キンレイの主力冷凍麺「お水がいらない」シリーズは、この1Qも前期比104.0%と好調に推移している。競合と比較して認知からの購入・リピート率が高いのが同シリーズの強みだが、一方で「間口である認知度が低い」との課題があった。そこで今期は商品を購入したことがない未顧客へのアプローチに注力。昨年12月に創業50周年を迎えたことも絡め、久々のテレビCMを10月13日から31日の期間で投下する。
さらに、総勢1万2300名へのプレゼントキャンペーン「50周年大感謝祭」を8月19日から来年5月7日まで展開する。対象商品を購入すると付与されるポイントに応じて応募コースが選べるもので、景品として500円相当のデジタルギフトやプレミアム丼セットなどの記念品を用意する。このほか、オンライン上に「50周年特設サイト」を開設。今後半年ほどをかけて、おいしさへのこだわりに関する記事などを掲載予定だ。
冷凍麺市場のさらなる成長を見込み、その中でキンレイも存在感を高めるべく、今期から新たな中期経営方針も策定した。期限は区切らず、二つの柱である「CSR方針に基づく人的資本への強化」と「数から質への転換」に向かって取り組みを深めていく。
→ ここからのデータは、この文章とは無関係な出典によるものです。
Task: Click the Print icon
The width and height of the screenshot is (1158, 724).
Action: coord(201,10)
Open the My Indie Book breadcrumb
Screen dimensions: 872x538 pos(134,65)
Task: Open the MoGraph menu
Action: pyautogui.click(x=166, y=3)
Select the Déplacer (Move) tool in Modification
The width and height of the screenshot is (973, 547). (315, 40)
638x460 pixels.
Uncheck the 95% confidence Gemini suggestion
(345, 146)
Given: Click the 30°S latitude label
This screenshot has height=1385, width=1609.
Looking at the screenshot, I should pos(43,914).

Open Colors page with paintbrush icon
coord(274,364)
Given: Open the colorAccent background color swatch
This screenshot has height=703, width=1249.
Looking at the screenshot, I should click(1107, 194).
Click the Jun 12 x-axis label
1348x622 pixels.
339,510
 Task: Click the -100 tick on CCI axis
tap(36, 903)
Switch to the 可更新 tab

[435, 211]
白潟昌彦社長(冒頭写真左)は「これまで工場への設備投資を積極的にしてきたが、人への投資は不十分だったと個人的には思っている。良いモノづくりは良い人づくりから、という言葉に立ち返る。また単純に販売食数を増やすことを目指すのではなく、お客様への提供価値を大きくすることを一番の目標にする」と力を込めた。